## Data provided

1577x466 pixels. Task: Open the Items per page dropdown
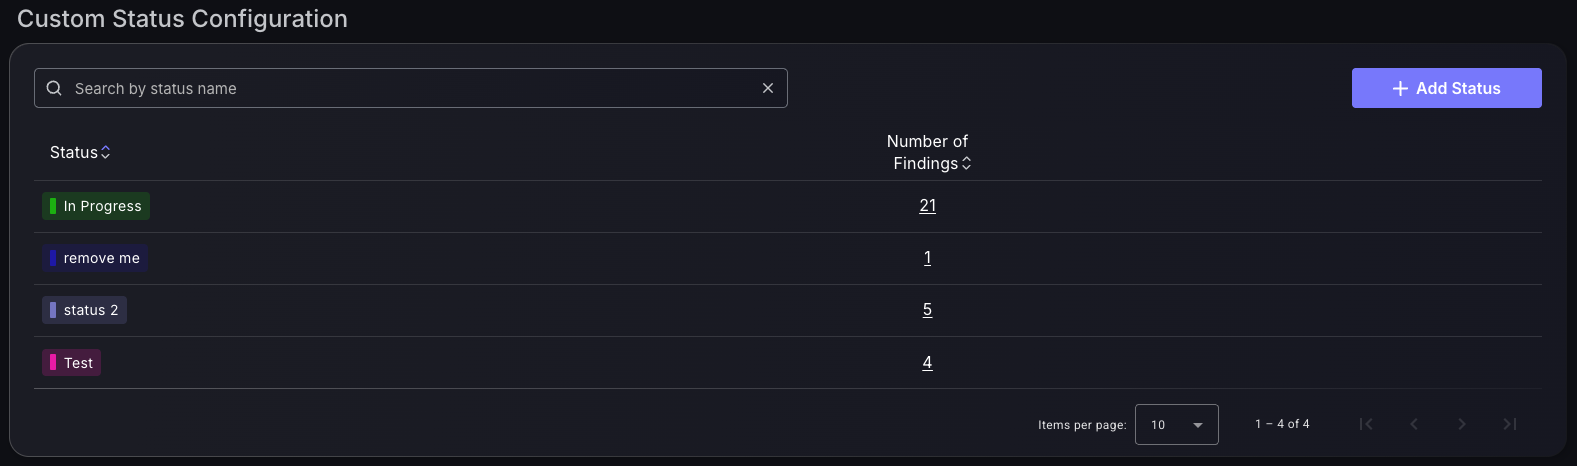(x=1177, y=424)
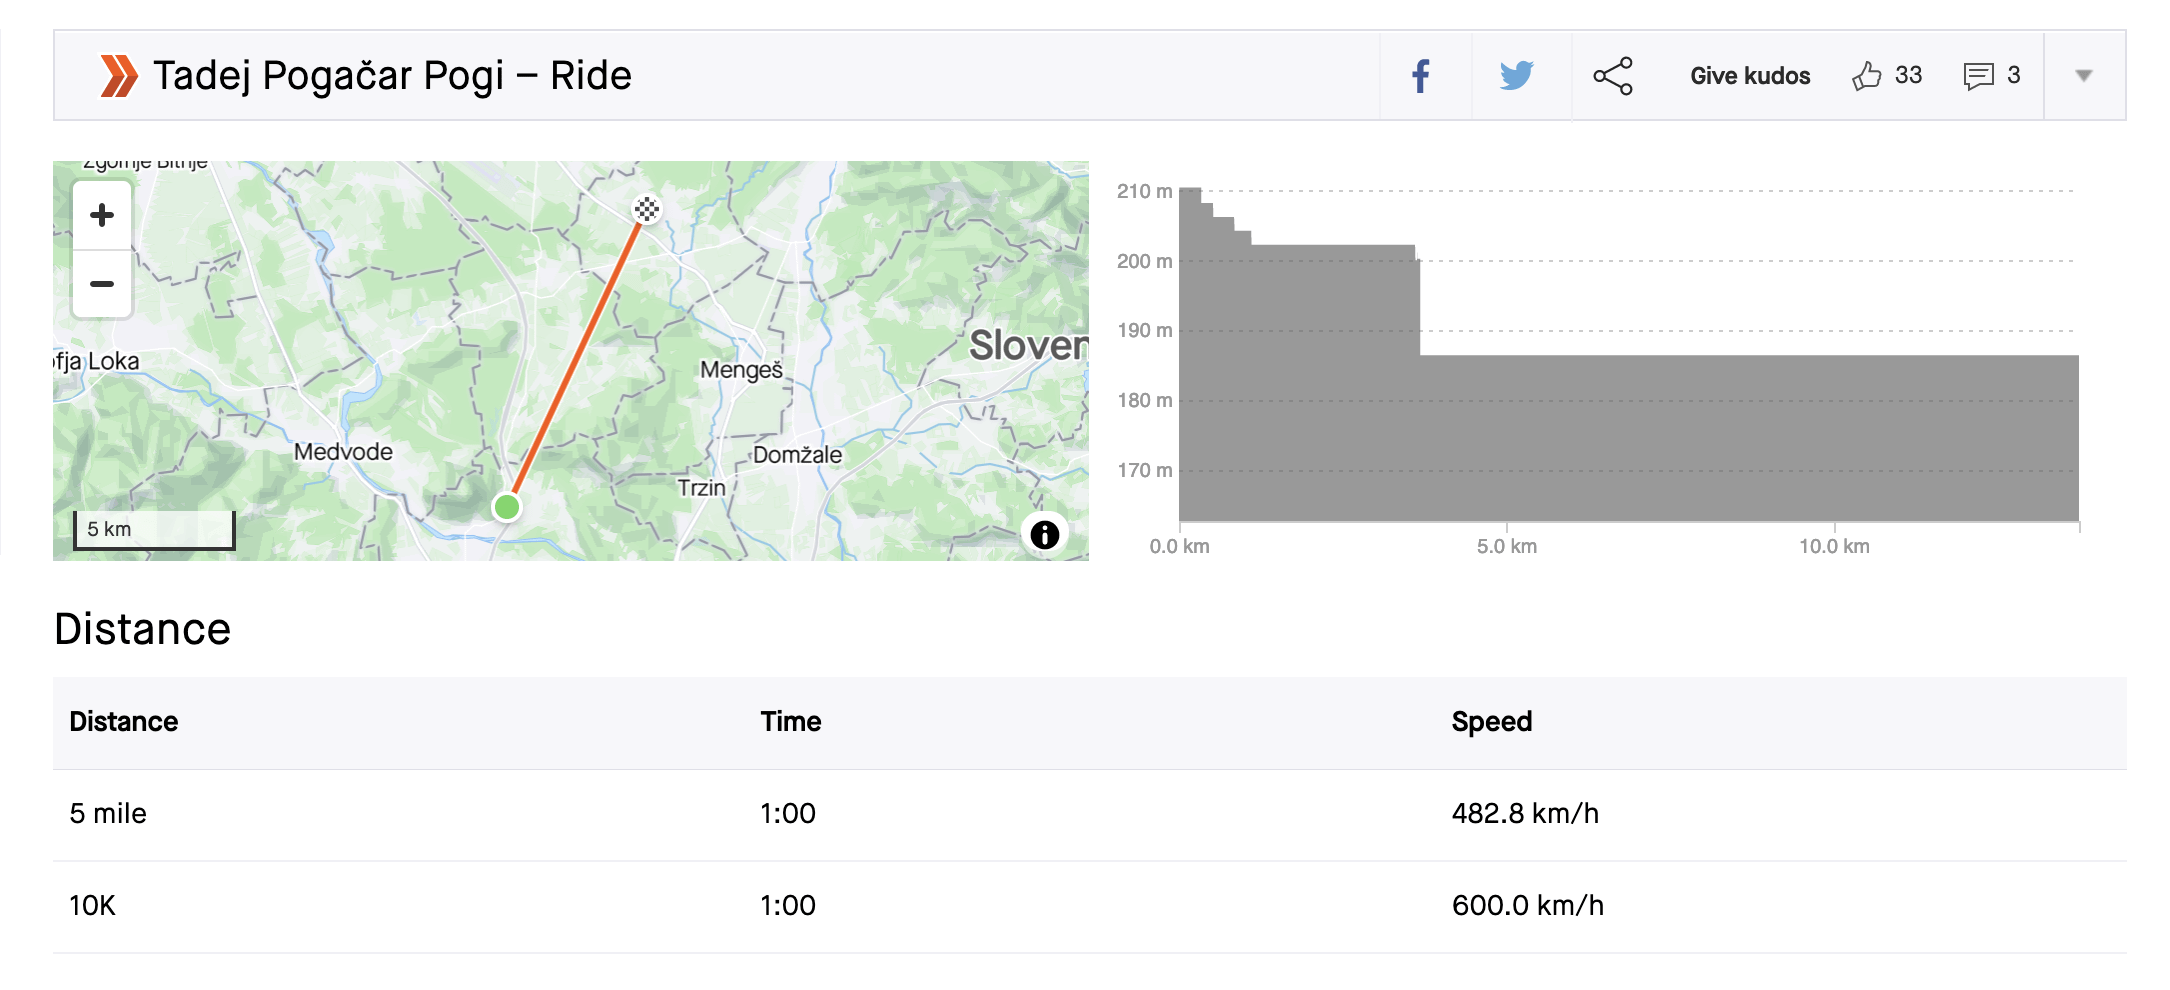Expand the header dropdown arrow menu

click(x=2084, y=76)
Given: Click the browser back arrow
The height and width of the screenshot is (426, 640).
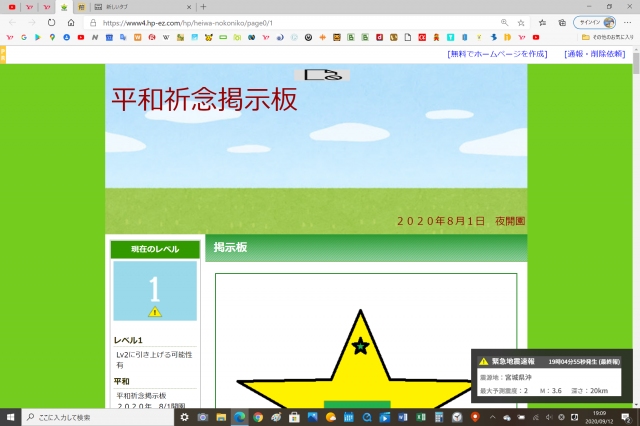Looking at the screenshot, I should click(11, 22).
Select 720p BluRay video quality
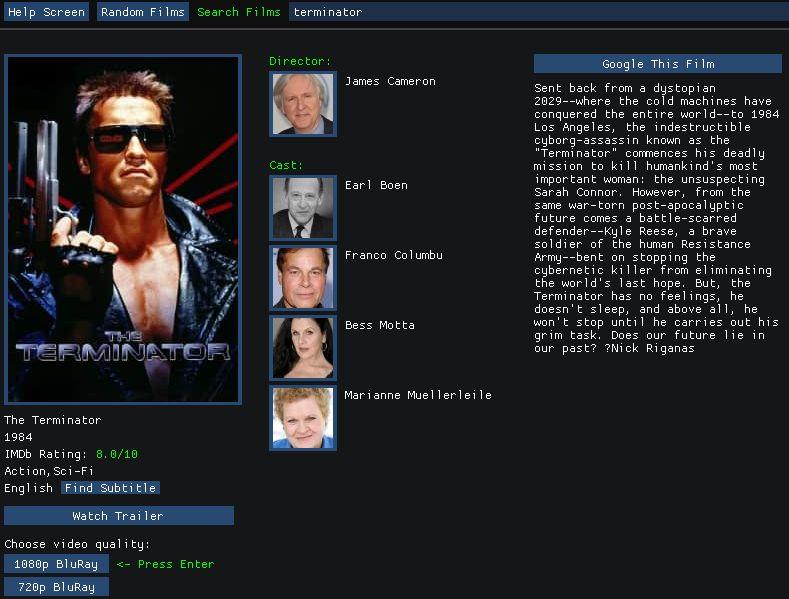789x599 pixels. [x=56, y=587]
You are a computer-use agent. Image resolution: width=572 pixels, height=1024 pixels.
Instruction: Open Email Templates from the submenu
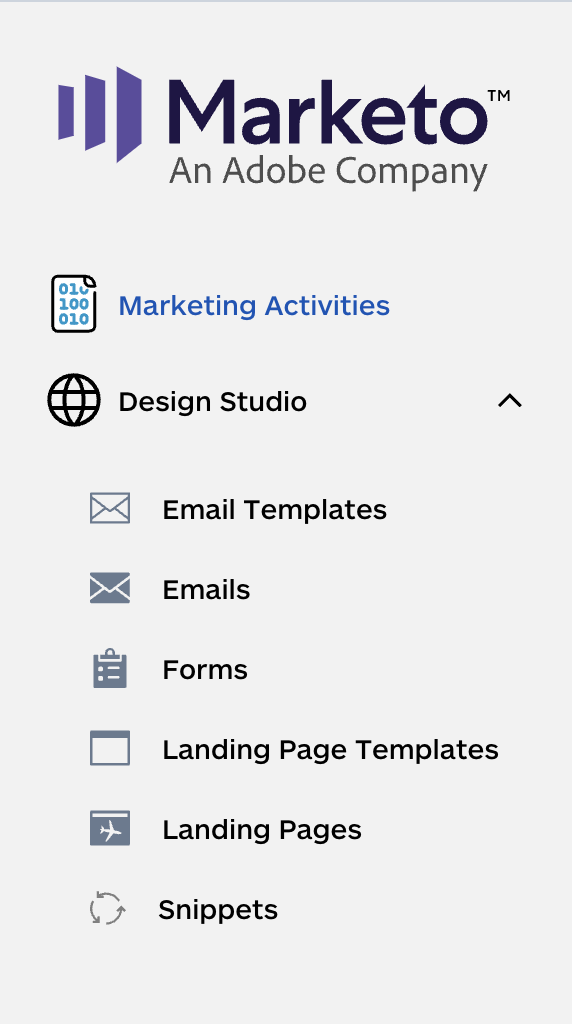point(274,509)
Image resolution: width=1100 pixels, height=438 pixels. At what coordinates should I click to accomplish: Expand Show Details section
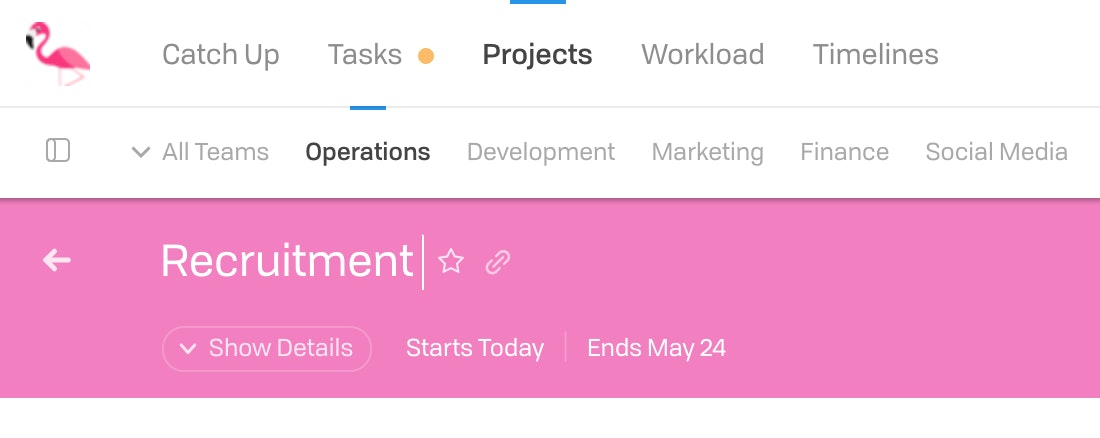click(267, 348)
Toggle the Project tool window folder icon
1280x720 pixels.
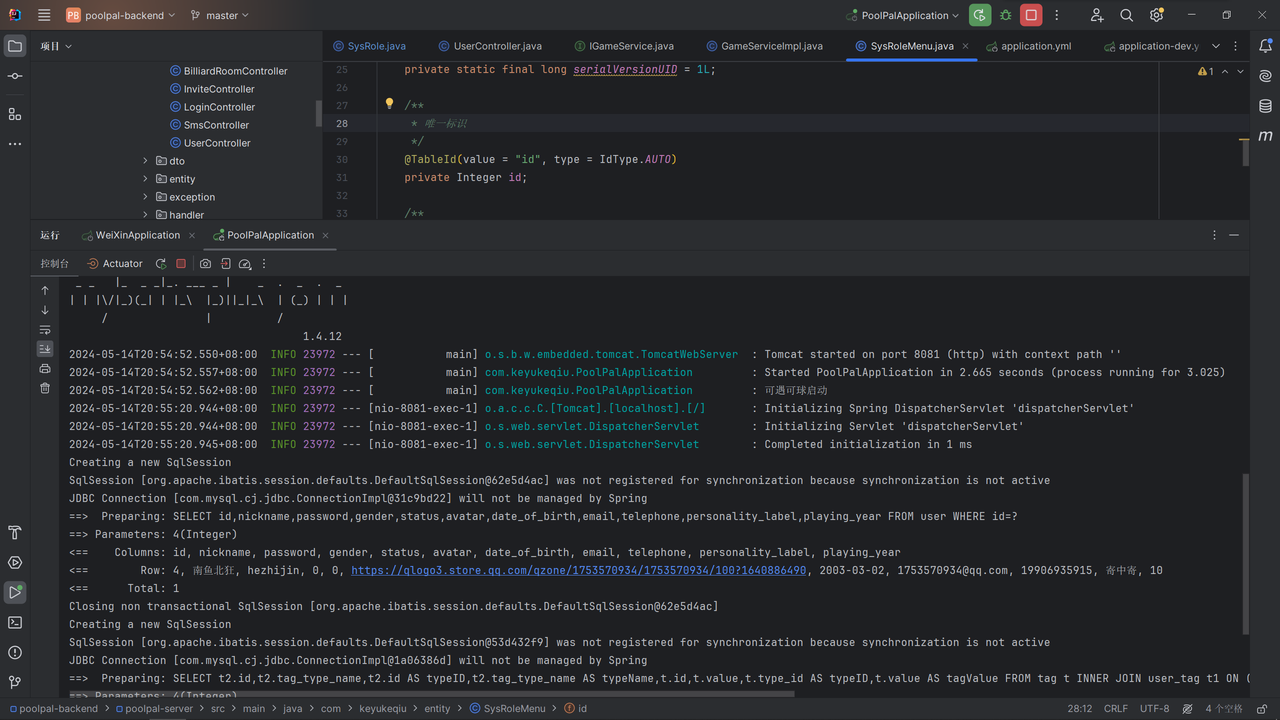point(15,46)
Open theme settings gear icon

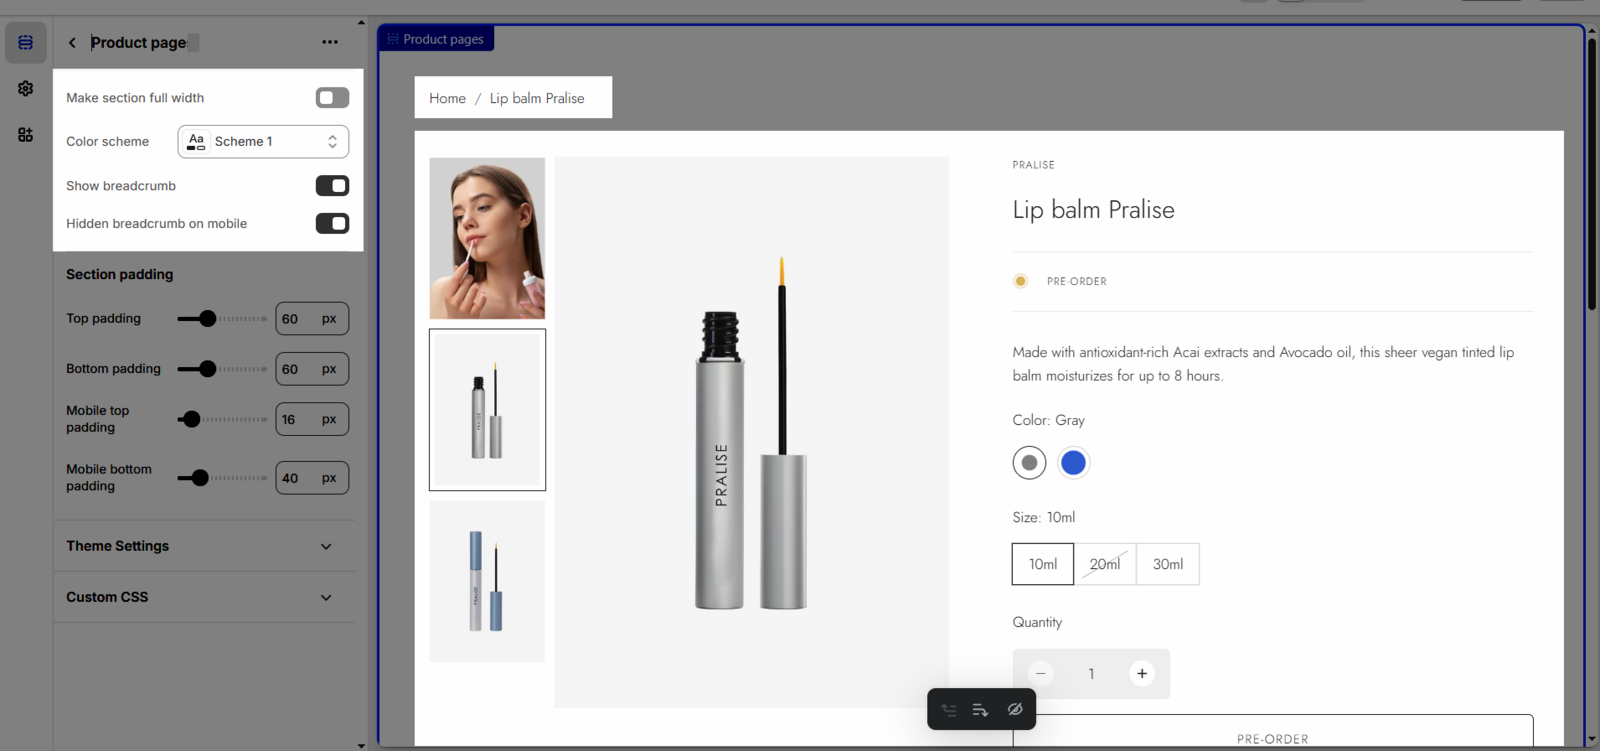tap(26, 88)
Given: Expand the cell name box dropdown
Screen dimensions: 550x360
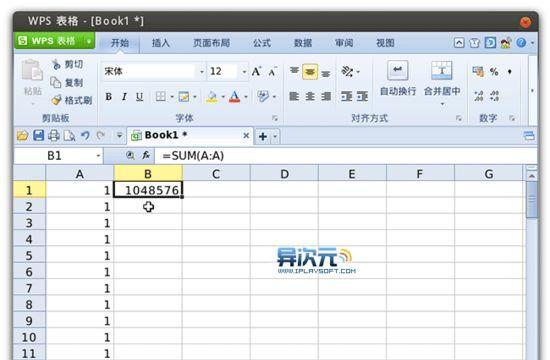Looking at the screenshot, I should tap(98, 155).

## What to produce
Lines from the one that holds "Open theme settings gear icon" through the final line of the material are to be duplicated exactly; no pictures belong in the copy.

## Task answer
Open theme settings gear icon

tap(26, 88)
Given: Expand the cell name box dropdown
Screen dimensions: 550x360
Looking at the screenshot, I should tap(98, 155).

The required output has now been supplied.